• Your goal:
Copy every line of the data below word for word, leaving out the pictures.

----

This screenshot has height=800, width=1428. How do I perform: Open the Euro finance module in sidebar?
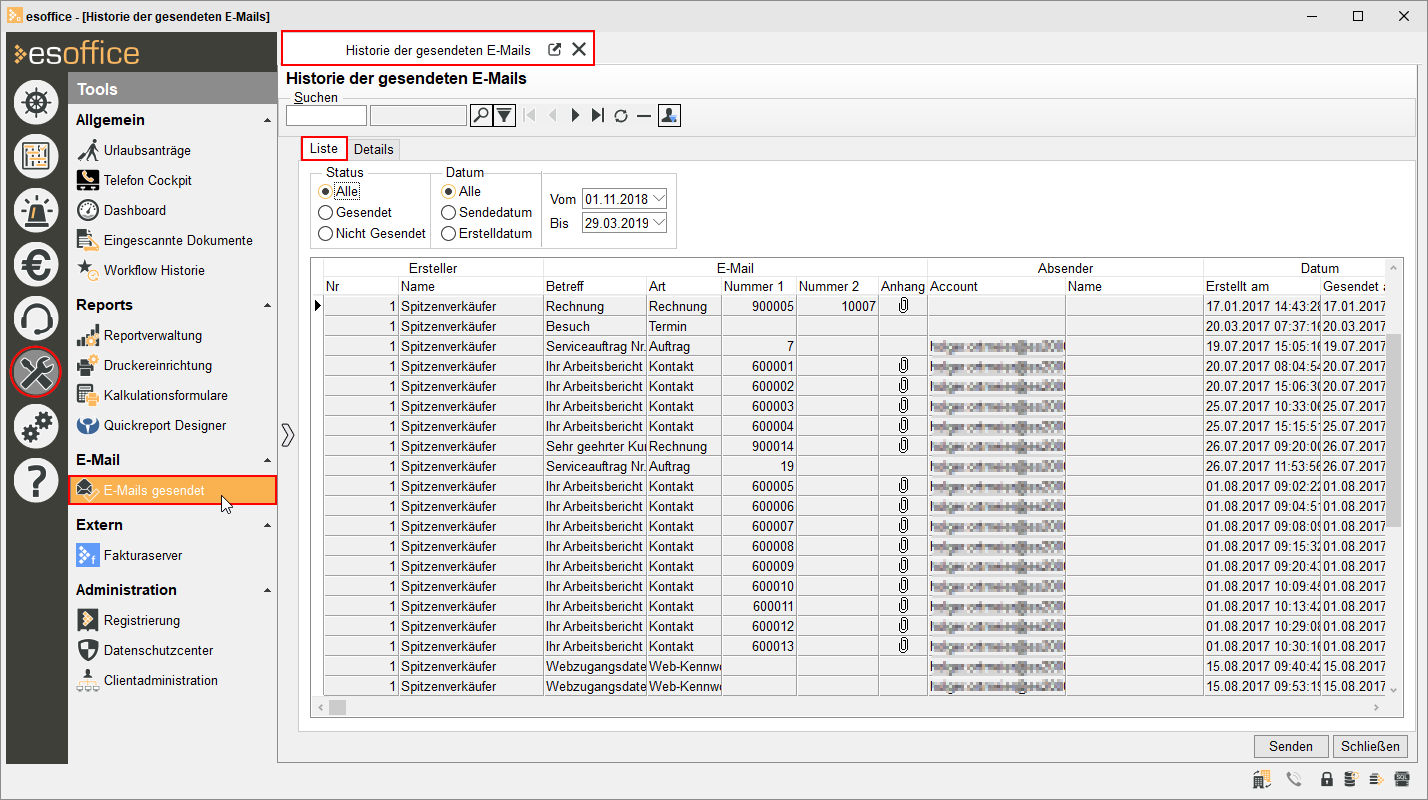[37, 264]
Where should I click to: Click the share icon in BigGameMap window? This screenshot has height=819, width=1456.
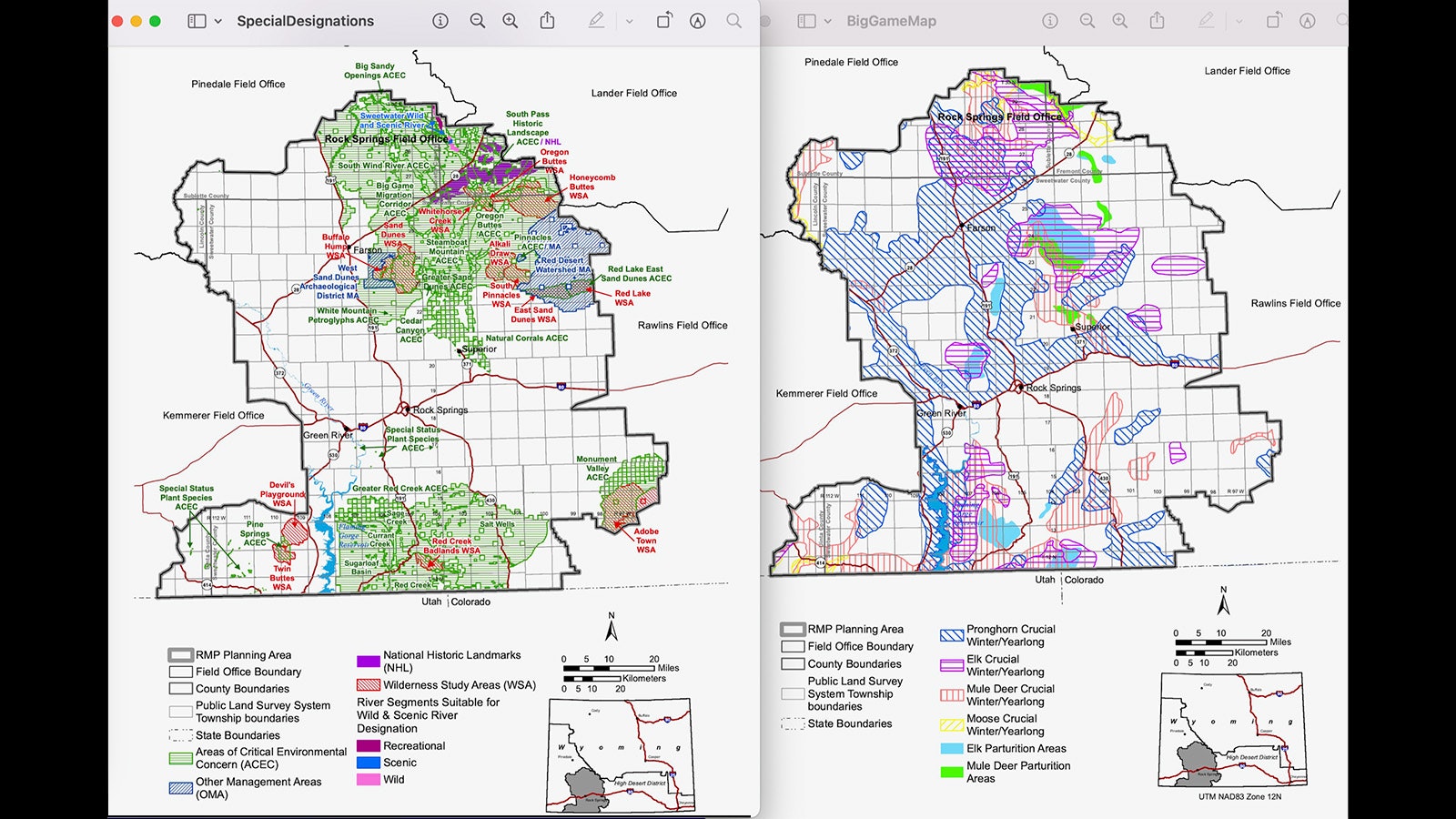coord(1157,21)
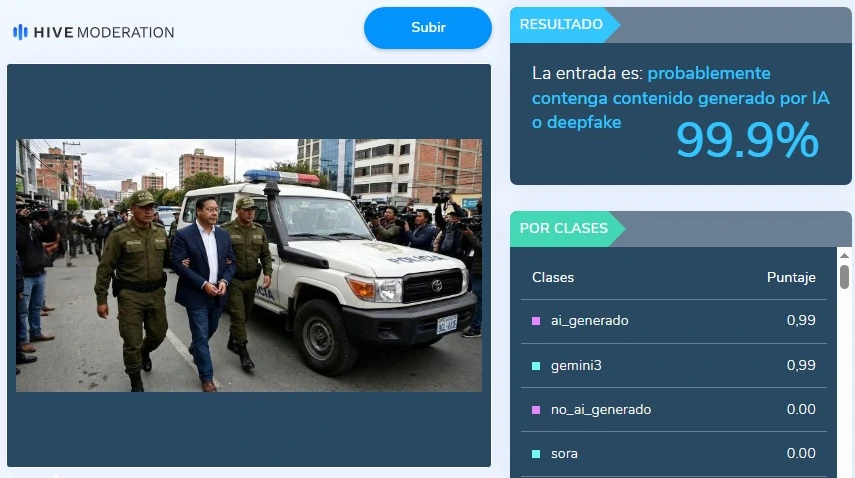Image resolution: width=855 pixels, height=478 pixels.
Task: Click the scroll up arrow in classes list
Action: [845, 255]
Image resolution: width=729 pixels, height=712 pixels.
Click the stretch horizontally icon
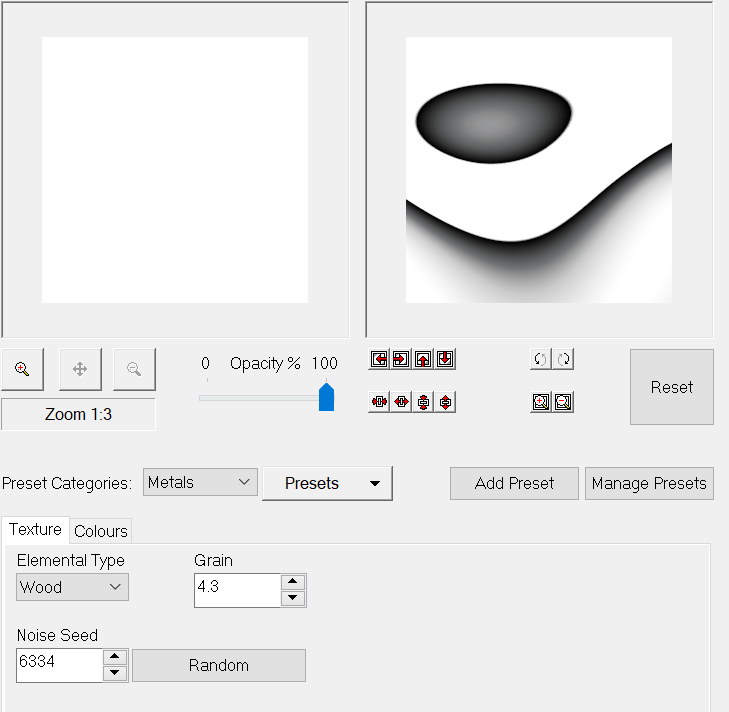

----

• Reply:
This screenshot has height=800, width=1428. How do I perform: Open the Euro finance module in sidebar?
[37, 264]
Where should I click to: Click the share icon in BigGameMap window? This screenshot has height=819, width=1456.
coord(1157,21)
Image resolution: width=855 pixels, height=478 pixels.
Task: Click the scroll up arrow in classes list
Action: [845, 255]
Image resolution: width=729 pixels, height=712 pixels.
Click the stretch horizontally icon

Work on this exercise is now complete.